##### PASSAGE PROVIDED
The boomer legacy: ageing without breaking the budget

The boomer legacy: ageing without breaking the budget

A new book highlights urgent need for reform in health and aged care and particularly in facing a rapidly ageing population.

Helping the growing numbers of ageing baby boomers to age successfully will put unsustainable pressure on Australia’s health expenditure unless whole-of-systems health and aged care reforms are undertaken.

Health economics from theory to practice by Professor Simon Eckermann was launched at University of Wollongong today (June 20).

Professor Eckermann, Senior Professor of Health Economics at Sydney Business School University of Wollongong and the Australian Health Services Research Institute (AHSRI), said the book combined internationally recognised best methods for joint research, reimbursement and regulatory decisions to enable better policy making with community net benefit as the central focus for research and service provision in practice.

A key policy section of the book and subject of the Sydney public lecture is dedicated to the challenge of successful ageing of baby boomers, those born between 1946 and 1964, without breaking health and aged care budgets.

“The oldest of the baby boomers are now entering their eighth decade and in the next 12 years all of the baby boomer generation will be over 65.

"Further, their life expectancy at age 65 is now beyond 20 years and hence it is until at least 2045 where we’ll really face the challenge of ageing baby boomers,” Professor Eckermann said.
##########
* _EXERCISE PROMPT_
In the article on ageing baby boomers, which birth years define the baby boomer generation?
##### DATA BELOW
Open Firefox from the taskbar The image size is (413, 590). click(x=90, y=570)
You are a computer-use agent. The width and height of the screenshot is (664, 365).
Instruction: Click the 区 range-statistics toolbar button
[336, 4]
##########
* _OUTPUT OF THE TASK_
Between 1946 and 1964.